■ **Your objective**
Only an exact repetition of all the entries will be accepted.

■ **Available data**
————————

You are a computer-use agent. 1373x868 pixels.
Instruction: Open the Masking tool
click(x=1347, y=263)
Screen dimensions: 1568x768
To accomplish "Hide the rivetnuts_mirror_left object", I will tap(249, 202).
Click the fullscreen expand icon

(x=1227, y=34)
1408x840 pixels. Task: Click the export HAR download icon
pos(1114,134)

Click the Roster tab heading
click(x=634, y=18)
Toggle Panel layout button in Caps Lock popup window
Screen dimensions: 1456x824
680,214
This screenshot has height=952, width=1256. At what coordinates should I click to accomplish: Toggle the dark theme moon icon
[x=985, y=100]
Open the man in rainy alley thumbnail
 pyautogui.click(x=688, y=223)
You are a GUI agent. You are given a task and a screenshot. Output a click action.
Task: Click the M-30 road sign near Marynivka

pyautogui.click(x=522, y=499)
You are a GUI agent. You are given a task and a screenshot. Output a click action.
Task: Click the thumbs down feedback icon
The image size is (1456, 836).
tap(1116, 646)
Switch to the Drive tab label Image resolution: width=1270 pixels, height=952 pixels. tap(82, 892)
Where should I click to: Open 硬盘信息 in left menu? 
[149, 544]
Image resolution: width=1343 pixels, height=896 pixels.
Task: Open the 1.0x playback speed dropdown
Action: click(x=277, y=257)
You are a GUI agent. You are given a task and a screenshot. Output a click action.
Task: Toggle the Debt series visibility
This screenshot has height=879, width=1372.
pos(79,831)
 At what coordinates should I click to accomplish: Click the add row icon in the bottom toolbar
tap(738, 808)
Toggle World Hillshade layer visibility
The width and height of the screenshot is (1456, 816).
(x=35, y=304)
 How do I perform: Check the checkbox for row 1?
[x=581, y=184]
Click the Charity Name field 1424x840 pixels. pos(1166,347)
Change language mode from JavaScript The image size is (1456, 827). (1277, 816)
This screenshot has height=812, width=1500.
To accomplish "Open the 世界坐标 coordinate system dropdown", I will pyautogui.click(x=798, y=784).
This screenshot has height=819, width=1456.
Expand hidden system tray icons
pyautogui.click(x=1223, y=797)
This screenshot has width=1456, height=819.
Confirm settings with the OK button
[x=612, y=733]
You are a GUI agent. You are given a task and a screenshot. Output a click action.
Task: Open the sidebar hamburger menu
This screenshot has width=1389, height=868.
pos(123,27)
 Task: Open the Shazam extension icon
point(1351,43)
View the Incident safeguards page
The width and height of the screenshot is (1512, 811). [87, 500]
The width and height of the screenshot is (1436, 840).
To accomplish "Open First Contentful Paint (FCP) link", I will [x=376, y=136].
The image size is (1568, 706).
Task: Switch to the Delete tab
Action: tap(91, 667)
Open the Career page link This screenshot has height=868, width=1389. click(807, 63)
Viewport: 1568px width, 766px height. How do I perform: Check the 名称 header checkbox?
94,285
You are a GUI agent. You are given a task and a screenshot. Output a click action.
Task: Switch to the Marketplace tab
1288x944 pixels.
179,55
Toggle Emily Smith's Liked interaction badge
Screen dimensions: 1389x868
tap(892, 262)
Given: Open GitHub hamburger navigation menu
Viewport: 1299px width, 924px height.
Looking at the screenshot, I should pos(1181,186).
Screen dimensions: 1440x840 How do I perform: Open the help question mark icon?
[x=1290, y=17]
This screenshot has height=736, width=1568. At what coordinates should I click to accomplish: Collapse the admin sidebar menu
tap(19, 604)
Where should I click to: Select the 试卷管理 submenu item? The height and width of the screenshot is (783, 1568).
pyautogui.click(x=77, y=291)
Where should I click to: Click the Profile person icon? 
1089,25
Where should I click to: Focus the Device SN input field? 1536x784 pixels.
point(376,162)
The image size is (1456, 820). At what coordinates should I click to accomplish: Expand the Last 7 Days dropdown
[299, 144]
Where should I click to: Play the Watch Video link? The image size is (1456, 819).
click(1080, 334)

————————

■ **Solution to this task**
You are a computer-use agent. 1373x868 pixels.
Instruction: Open the Masking tool
click(x=1347, y=263)
Screen dimensions: 1568x768
To accomplish "Hide the rivetnuts_mirror_left object", I will tap(249, 202).
Click the fullscreen expand icon

(x=1227, y=34)
1408x840 pixels. Task: Click the export HAR download icon
pos(1114,134)

Click the Roster tab heading
click(x=634, y=18)
Toggle Panel layout button in Caps Lock popup window
Screen dimensions: 1456x824
680,214
This screenshot has height=952, width=1256. At what coordinates should I click to accomplish: Toggle the dark theme moon icon
[x=985, y=100]
Open the man in rainy alley thumbnail
 pyautogui.click(x=688, y=223)
You are a GUI agent. You are given a task and a screenshot. Output a click action.
Task: Click the M-30 road sign near Marynivka

pyautogui.click(x=522, y=499)
You are a GUI agent. You are given a task and a screenshot. Output a click action.
Task: Click the thumbs down feedback icon
The image size is (1456, 836).
tap(1116, 646)
Switch to the Drive tab label Image resolution: width=1270 pixels, height=952 pixels. tap(82, 892)
Where should I click to: Open 硬盘信息 in left menu? 
[149, 544]
Image resolution: width=1343 pixels, height=896 pixels.
Task: Open the 1.0x playback speed dropdown
Action: click(x=277, y=257)
You are a GUI agent. You are given a task and a screenshot. Output a click action.
Task: Toggle the Debt series visibility
This screenshot has height=879, width=1372.
pos(79,831)
 At what coordinates should I click to accomplish: Click the add row icon in the bottom toolbar
tap(738, 808)
Toggle World Hillshade layer visibility
The width and height of the screenshot is (1456, 816).
(x=35, y=304)
 How do I perform: Check the checkbox for row 1?
[x=581, y=184]
Click the Charity Name field 1424x840 pixels. pos(1166,347)
Change language mode from JavaScript The image size is (1456, 827). (1277, 816)
This screenshot has height=812, width=1500.
To accomplish "Open the 世界坐标 coordinate system dropdown", I will pyautogui.click(x=798, y=784).
This screenshot has height=819, width=1456.
Expand hidden system tray icons
pyautogui.click(x=1223, y=797)
This screenshot has width=1456, height=819.
Confirm settings with the OK button
[x=612, y=733]
You are a GUI agent. You are given a task and a screenshot. Output a click action.
Task: Open the sidebar hamburger menu
This screenshot has width=1389, height=868.
pos(123,27)
 Task: Open the Shazam extension icon
point(1351,43)
View the Incident safeguards page
The width and height of the screenshot is (1512, 811). [87, 500]
The width and height of the screenshot is (1436, 840).
To accomplish "Open First Contentful Paint (FCP) link", I will [x=376, y=136].
The image size is (1568, 706).
Task: Switch to the Delete tab
Action: tap(91, 667)
Open the Career page link This screenshot has height=868, width=1389. click(807, 63)
Viewport: 1568px width, 766px height. How do I perform: Check the 名称 header checkbox?
94,285
You are a GUI agent. You are given a task and a screenshot. Output a click action.
Task: Switch to the Marketplace tab
1288x944 pixels.
179,55
Toggle Emily Smith's Liked interaction badge
Screen dimensions: 1389x868
tap(892, 262)
Given: Open GitHub hamburger navigation menu
Viewport: 1299px width, 924px height.
Looking at the screenshot, I should pos(1181,186).
Screen dimensions: 1440x840 How do I perform: Open the help question mark icon?
[x=1290, y=17]
This screenshot has height=736, width=1568. At what coordinates should I click to accomplish: Collapse the admin sidebar menu
tap(19, 604)
Where should I click to: Select the 试卷管理 submenu item? The height and width of the screenshot is (783, 1568).
pyautogui.click(x=77, y=291)
Where should I click to: Click the Profile person icon? 
1089,25
Where should I click to: Focus the Device SN input field? 1536x784 pixels.
point(376,162)
The image size is (1456, 820). At what coordinates should I click to accomplish: Expand the Last 7 Days dropdown
[299, 144]
Where should I click to: Play the Watch Video link? The image size is (1456, 819).
click(1080, 334)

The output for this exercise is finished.